It’s always a shame to see the sun setting on a successful career. Even more so when it involves a player at Manchester United, and a player that you can see cares deeply for the club. Five years ago, Bastian Schweinsteiger was the one player anyone would give almost anything to have at their club. A midfield powerhouse, a true ‘champagne player’ that oozed class and ability with every movement. His signing last season – although we all knew it was short term and plagued by injury worries – was celebrated as a bargain. For what he had achieved the price was gobsmacking in spite of the uncertainty. It seems short term was just that, short.

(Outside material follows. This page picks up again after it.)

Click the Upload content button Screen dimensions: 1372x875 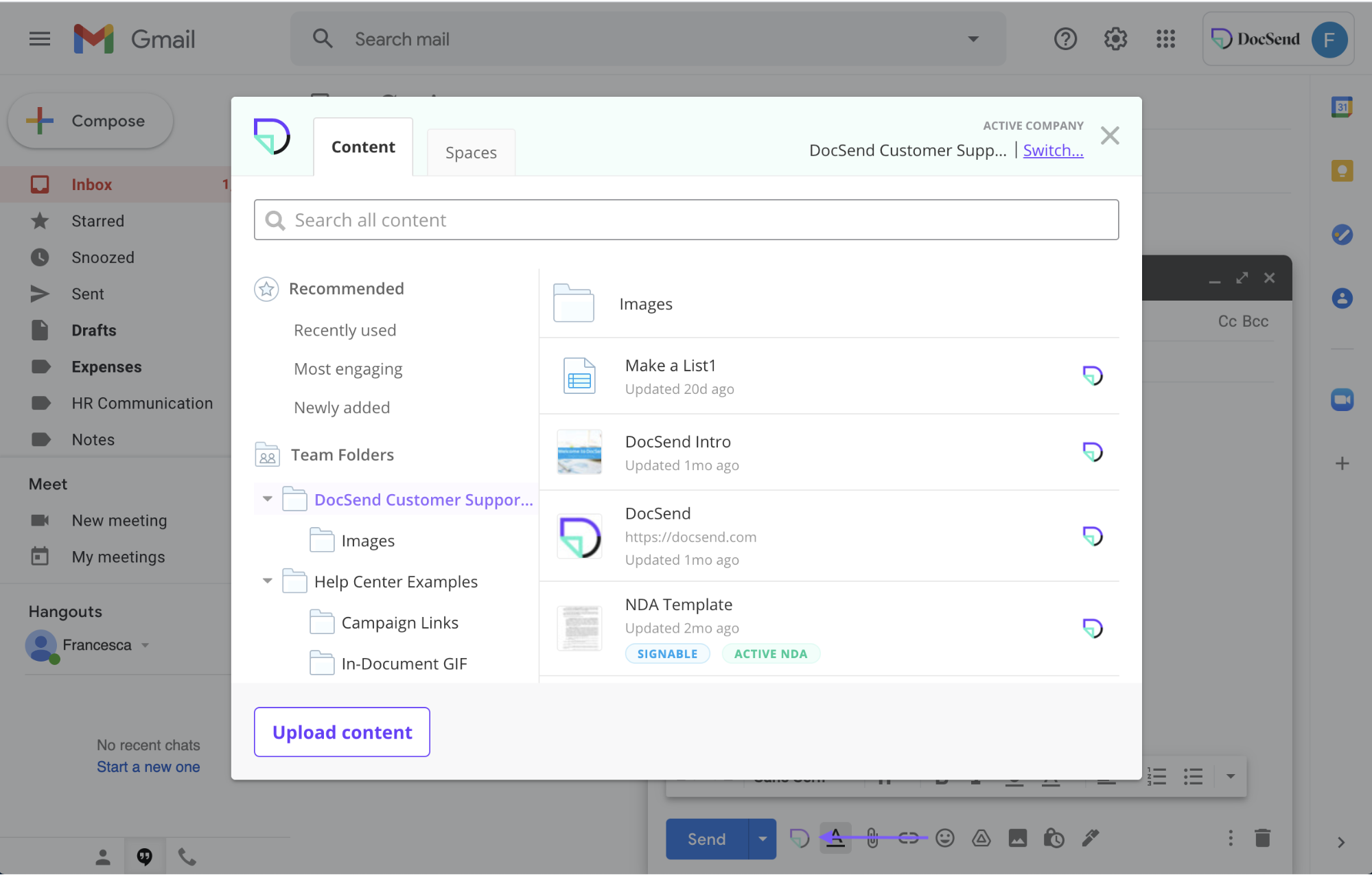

It’s been talked about a fair bit this past week, but today the report in the Manchester Evening News all but confirms it – Schweinsteiger looks to be on his way out of Manchester United after just one season. Training with the Academy side is never a good sign. It usually means one of two things; ill discipline or on the way out, and the veteran hardly seems the sort to be rabble rousing. With reported interest from the two Milan sides (Inter and AC) and the likely addition of Paul Pogba to the four central midfielders already in place within Jose Mourinho’s squad, space for a man that made just four appearances in the last four months of Louis van Gaal’s reign is nonexistent. It would be no way to retire.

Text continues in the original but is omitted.